Exercise requirements: Your task is to transcribe the data in full.

* * * * * * *

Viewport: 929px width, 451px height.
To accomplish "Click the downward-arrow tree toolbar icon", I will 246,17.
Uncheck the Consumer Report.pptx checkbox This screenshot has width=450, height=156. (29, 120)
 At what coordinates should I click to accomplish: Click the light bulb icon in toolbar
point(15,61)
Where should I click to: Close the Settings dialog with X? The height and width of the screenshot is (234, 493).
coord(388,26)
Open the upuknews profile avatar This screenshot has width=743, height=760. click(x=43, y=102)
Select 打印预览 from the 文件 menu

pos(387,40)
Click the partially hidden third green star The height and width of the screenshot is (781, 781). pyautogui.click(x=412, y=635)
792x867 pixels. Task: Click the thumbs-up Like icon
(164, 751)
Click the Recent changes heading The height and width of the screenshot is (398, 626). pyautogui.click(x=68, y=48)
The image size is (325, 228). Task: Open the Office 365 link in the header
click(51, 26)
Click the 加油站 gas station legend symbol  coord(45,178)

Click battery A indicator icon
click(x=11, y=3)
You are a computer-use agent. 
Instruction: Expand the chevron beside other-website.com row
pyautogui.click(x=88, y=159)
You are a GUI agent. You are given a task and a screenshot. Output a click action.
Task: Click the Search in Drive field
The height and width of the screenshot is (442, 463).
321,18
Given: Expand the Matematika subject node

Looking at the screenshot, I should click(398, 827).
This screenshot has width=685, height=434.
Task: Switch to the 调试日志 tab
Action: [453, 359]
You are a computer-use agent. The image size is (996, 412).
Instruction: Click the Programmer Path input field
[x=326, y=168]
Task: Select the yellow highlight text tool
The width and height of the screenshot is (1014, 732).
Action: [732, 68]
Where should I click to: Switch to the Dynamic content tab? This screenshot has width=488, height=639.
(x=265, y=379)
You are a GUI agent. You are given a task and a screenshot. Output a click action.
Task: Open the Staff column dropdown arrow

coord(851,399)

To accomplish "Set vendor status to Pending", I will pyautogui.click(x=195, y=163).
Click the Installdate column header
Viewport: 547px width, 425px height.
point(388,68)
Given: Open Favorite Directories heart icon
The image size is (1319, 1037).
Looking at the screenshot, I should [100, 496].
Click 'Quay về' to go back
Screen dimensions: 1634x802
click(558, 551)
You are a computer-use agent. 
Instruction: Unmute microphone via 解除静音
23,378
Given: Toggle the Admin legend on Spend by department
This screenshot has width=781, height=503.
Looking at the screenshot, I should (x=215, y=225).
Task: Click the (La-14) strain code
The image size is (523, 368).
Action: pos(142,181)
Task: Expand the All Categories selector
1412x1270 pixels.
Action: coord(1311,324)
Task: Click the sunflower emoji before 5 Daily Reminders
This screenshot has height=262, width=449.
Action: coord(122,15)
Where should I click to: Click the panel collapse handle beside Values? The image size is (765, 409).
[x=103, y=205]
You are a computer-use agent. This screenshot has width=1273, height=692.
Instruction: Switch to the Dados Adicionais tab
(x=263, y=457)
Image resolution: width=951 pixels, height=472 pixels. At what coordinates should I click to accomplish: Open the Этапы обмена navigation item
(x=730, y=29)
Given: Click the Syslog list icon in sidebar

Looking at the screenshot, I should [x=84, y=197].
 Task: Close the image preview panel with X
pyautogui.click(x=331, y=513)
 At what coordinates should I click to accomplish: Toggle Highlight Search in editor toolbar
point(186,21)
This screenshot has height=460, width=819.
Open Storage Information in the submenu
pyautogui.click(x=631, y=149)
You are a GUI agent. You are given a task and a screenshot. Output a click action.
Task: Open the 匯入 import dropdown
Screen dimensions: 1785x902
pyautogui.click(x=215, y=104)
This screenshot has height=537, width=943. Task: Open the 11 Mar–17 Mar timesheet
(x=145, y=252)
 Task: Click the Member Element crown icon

* * * * * * *

Reply:
Viewport: 929px width, 451px height.
To accomplish "Click the downward-arrow tree toolbar icon", I will 246,17.
Uncheck the Consumer Report.pptx checkbox This screenshot has width=450, height=156. (29, 120)
 At what coordinates should I click to accomplish: Click the light bulb icon in toolbar
point(15,61)
Where should I click to: Close the Settings dialog with X? The height and width of the screenshot is (234, 493).
coord(388,26)
Open the upuknews profile avatar This screenshot has width=743, height=760. click(x=43, y=102)
Select 打印预览 from the 文件 menu

pos(387,40)
Click the partially hidden third green star The height and width of the screenshot is (781, 781). pyautogui.click(x=412, y=635)
792x867 pixels. Task: Click the thumbs-up Like icon
(164, 751)
Click the Recent changes heading The height and width of the screenshot is (398, 626). pyautogui.click(x=68, y=48)
The image size is (325, 228). Task: Open the Office 365 link in the header
click(51, 26)
Click the 加油站 gas station legend symbol  coord(45,178)

Click battery A indicator icon
click(x=11, y=3)
You are a computer-use agent. 
Instruction: Expand the chevron beside other-website.com row
pyautogui.click(x=88, y=159)
You are a GUI agent. You are given a task and a screenshot. Output a click action.
Task: Click the Search in Drive field
The height and width of the screenshot is (442, 463).
321,18
Given: Expand the Matematika subject node

Looking at the screenshot, I should click(398, 827).
This screenshot has width=685, height=434.
Task: Switch to the 调试日志 tab
Action: [453, 359]
You are a computer-use agent. The image size is (996, 412).
Instruction: Click the Programmer Path input field
[x=326, y=168]
Task: Select the yellow highlight text tool
The width and height of the screenshot is (1014, 732).
Action: [732, 68]
Where should I click to: Switch to the Dynamic content tab? This screenshot has width=488, height=639.
(x=265, y=379)
You are a GUI agent. You are given a task and a screenshot. Output a click action.
Task: Open the Staff column dropdown arrow

coord(851,399)

To accomplish "Set vendor status to Pending", I will pyautogui.click(x=195, y=163).
Click the Installdate column header
Viewport: 547px width, 425px height.
point(388,68)
Given: Open Favorite Directories heart icon
The image size is (1319, 1037).
Looking at the screenshot, I should [100, 496].
Click 'Quay về' to go back
Screen dimensions: 1634x802
click(558, 551)
You are a computer-use agent. 
Instruction: Unmute microphone via 解除静音
23,378
Given: Toggle the Admin legend on Spend by department
This screenshot has width=781, height=503.
Looking at the screenshot, I should (x=215, y=225).
Task: Click the (La-14) strain code
The image size is (523, 368).
Action: pos(142,181)
Task: Expand the All Categories selector
1412x1270 pixels.
Action: coord(1311,324)
Task: Click the sunflower emoji before 5 Daily Reminders
This screenshot has height=262, width=449.
Action: coord(122,15)
Where should I click to: Click the panel collapse handle beside Values? The image size is (765, 409).
[x=103, y=205]
You are a computer-use agent. This screenshot has width=1273, height=692.
Instruction: Switch to the Dados Adicionais tab
(x=263, y=457)
Image resolution: width=951 pixels, height=472 pixels. At what coordinates should I click to accomplish: Open the Этапы обмена navigation item
(x=730, y=29)
Given: Click the Syslog list icon in sidebar

Looking at the screenshot, I should [x=84, y=197].
 Task: Close the image preview panel with X
pyautogui.click(x=331, y=513)
 At what coordinates should I click to accomplish: Toggle Highlight Search in editor toolbar
point(186,21)
This screenshot has height=460, width=819.
Open Storage Information in the submenu
pyautogui.click(x=631, y=149)
You are a GUI agent. You are given a task and a screenshot. Output a click action.
Task: Open the 匯入 import dropdown
Screen dimensions: 1785x902
pyautogui.click(x=215, y=104)
This screenshot has height=537, width=943. Task: Open the 11 Mar–17 Mar timesheet
(x=145, y=252)
 Task: Click the Member Element crown icon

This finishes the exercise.